Iodide mumps is an uncommon condition, induced by iodide-containing contrast, and is characterized by a rapid, painless enlargement of the bilateral or unilateral salivary gland. At present, the pathogenesis of iodide mumps is not yet clear. It may be related to an idiosyncratic reaction, a toxic accumulation of iodine in the gland duct, or renal function damage leading to an iodine excretion disorder. This paper reports the clinical manifestations and magnetic resonance imaging results of one case of iodide mumps, which occurred after digital subtraction angiography.
A 66-year-old Chinese man presented to our department with a 1-month speech barrier and 1 day of vomiting. He had the history of high blood sugar, the history of high blood pressure and the history of Vitiligo. He had no history of allergies and had never previously received iodide-containing contrast. His renal function and other laboratory examinations were normal. During the digital subtraction angiography (DSA), the patient received approximately 130 mL of nonionic contrast agent (iodixanol). Five hours postsurgery, the patient experienced bilateral parotid enlargement with no other discomfort, such as pain, fever, skin redness, itching, hives, nausea, vomiting, or respiratory abnormalities.

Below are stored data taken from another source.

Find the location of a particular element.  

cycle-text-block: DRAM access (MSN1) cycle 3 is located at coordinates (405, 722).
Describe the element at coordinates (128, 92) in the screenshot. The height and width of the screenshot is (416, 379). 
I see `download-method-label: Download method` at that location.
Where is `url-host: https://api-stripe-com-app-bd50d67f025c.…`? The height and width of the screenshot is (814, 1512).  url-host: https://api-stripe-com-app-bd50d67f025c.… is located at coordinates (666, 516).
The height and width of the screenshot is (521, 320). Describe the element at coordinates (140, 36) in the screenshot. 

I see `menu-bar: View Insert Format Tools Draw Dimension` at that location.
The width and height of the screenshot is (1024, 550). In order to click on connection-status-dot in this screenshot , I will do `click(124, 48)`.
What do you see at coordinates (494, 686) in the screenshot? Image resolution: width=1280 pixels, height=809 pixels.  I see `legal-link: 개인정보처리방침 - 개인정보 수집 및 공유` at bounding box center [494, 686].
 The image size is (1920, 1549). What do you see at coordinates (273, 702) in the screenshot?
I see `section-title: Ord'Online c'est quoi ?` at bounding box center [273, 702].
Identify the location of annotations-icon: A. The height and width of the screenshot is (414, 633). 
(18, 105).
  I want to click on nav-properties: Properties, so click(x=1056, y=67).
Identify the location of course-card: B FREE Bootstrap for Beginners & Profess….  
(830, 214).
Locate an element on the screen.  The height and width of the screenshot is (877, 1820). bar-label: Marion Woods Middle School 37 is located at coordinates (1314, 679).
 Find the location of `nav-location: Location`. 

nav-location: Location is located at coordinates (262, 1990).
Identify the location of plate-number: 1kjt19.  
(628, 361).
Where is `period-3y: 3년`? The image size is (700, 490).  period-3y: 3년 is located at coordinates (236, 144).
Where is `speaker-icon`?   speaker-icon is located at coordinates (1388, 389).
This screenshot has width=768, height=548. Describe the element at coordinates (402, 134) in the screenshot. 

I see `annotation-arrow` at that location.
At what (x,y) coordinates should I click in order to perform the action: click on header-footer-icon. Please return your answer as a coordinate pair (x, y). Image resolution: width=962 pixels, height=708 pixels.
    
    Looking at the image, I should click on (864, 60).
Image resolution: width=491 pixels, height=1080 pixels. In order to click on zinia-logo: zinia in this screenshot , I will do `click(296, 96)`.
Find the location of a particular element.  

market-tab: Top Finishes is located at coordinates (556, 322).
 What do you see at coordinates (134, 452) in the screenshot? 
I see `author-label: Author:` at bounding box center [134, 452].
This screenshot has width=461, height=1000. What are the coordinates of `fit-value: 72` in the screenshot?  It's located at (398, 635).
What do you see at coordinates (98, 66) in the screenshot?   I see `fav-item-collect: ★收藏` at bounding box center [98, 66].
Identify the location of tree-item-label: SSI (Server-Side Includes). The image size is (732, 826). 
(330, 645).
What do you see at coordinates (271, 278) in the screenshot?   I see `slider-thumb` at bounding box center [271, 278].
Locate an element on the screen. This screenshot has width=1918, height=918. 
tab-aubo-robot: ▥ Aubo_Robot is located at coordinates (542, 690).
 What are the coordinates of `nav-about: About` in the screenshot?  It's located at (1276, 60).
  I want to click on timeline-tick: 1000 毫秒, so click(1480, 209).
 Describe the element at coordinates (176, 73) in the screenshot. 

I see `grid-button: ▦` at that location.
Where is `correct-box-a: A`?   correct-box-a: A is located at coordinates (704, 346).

We thought the diagnosis was iodide mumps.
Intravenous dexamethasone (5 mg) was administered.
20 hours post-DSA, after which the bilateral parotid shrunk. By 4 days postsurgery, the patient's bilateral parotid had recovered completely.
We found no obvious abnormal sequence signal in diffusion magnetic resonance imaging or the corresponding apparent diffusion coefficient. Our findings suggest that vasogenic edema may play an important role in the pathogenesis of iodide mumps.
碘化物性腮腺炎是一种罕见病症,由含碘造影剂诱发,其特征为双侧或单侧唾液腺迅速无痛性肿大。目前,碘化物性腮腺炎的发病机制尚不清楚。它可能与特异反应、碘在腺管中的毒性蓄积或导致碘排泄障碍的肾功能损害有关。本文报告1例数字减影血管造影术后发生的碘化物性腮腺炎的临床表现及磁共振成像结果。
一名66岁中国男性因言语障碍1个月及呕吐1天就诊于我科。他有高血糖病史、高血压病史及白癜风病史。他无过敏史,既往从未接受过含碘造影剂。其肾功能及其他实验室检查均正常。在数字减影血管造影(DSA)过程中,患者接受了约130 mL非离子型造影剂(碘克沙醇)。术后5小时,患者出现双侧腮腺肿大,无其他不适,如疼痛、发热、皮肤发红、瘙痒、荨麻疹、恶心、呕吐或呼吸异常。
我们认为诊断为碘化物性腮腺炎。
静脉注射地塞米松(5 mg)。
DSA术后20小时,双侧腮腺缩小。术后4天,患者双侧腮腺完全恢复。
我们在扩散磁共振成像或相应的表观扩散系数中未发现明显异常序列信号。我们的研究结果表明血管源性水肿可能在碘化物性腮腺炎的发病机制中起重要作用。